Whatever the records below hold, copy it all out exactly.

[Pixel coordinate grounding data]
════
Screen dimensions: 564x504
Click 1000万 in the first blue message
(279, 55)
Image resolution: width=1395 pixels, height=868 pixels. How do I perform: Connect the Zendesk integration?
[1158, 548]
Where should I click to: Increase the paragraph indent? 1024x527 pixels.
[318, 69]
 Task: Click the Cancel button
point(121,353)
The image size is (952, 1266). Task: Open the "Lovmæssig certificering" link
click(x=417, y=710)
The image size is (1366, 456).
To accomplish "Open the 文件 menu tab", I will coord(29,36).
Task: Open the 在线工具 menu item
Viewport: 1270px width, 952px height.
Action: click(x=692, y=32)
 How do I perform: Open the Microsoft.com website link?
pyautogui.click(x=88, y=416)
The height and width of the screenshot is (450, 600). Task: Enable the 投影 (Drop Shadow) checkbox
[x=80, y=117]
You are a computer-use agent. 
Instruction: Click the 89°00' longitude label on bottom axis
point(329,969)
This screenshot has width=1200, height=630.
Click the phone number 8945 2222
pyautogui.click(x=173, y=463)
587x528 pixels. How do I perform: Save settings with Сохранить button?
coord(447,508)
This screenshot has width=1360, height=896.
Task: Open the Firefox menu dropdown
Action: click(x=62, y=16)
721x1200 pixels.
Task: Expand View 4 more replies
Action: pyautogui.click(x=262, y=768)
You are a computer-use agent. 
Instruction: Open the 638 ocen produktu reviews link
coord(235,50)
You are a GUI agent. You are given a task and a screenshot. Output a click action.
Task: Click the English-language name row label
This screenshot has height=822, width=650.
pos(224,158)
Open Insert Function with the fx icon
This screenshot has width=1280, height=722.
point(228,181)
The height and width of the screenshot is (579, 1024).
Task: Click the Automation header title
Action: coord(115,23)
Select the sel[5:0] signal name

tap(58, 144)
════
■ Output:
Screen dimensions: 564x504
Click 1000万 in the first blue message
(279, 55)
Image resolution: width=1395 pixels, height=868 pixels. How do I perform: Connect the Zendesk integration?
[1158, 548]
Where should I click to: Increase the paragraph indent? 1024x527 pixels.
[318, 69]
 Task: Click the Cancel button
point(121,353)
The image size is (952, 1266). Task: Open the "Lovmæssig certificering" link
click(x=417, y=710)
The image size is (1366, 456).
To accomplish "Open the 文件 menu tab", I will coord(29,36).
Task: Open the 在线工具 menu item
Viewport: 1270px width, 952px height.
Action: click(x=692, y=32)
 How do I perform: Open the Microsoft.com website link?
pyautogui.click(x=88, y=416)
The height and width of the screenshot is (450, 600). Task: Enable the 投影 (Drop Shadow) checkbox
[x=80, y=117]
You are a computer-use agent. 
Instruction: Click the 89°00' longitude label on bottom axis
point(329,969)
This screenshot has width=1200, height=630.
Click the phone number 8945 2222
pyautogui.click(x=173, y=463)
587x528 pixels. How do I perform: Save settings with Сохранить button?
coord(447,508)
This screenshot has width=1360, height=896.
Task: Open the Firefox menu dropdown
Action: click(x=62, y=16)
721x1200 pixels.
Task: Expand View 4 more replies
Action: pyautogui.click(x=262, y=768)
You are a computer-use agent. 
Instruction: Open the 638 ocen produktu reviews link
coord(235,50)
You are a GUI agent. You are given a task and a screenshot. Output a click action.
Task: Click the English-language name row label
This screenshot has height=822, width=650.
pos(224,158)
Open Insert Function with the fx icon
This screenshot has width=1280, height=722.
point(228,181)
The height and width of the screenshot is (579, 1024).
Task: Click the Automation header title
Action: coord(115,23)
Select the sel[5:0] signal name

tap(58, 144)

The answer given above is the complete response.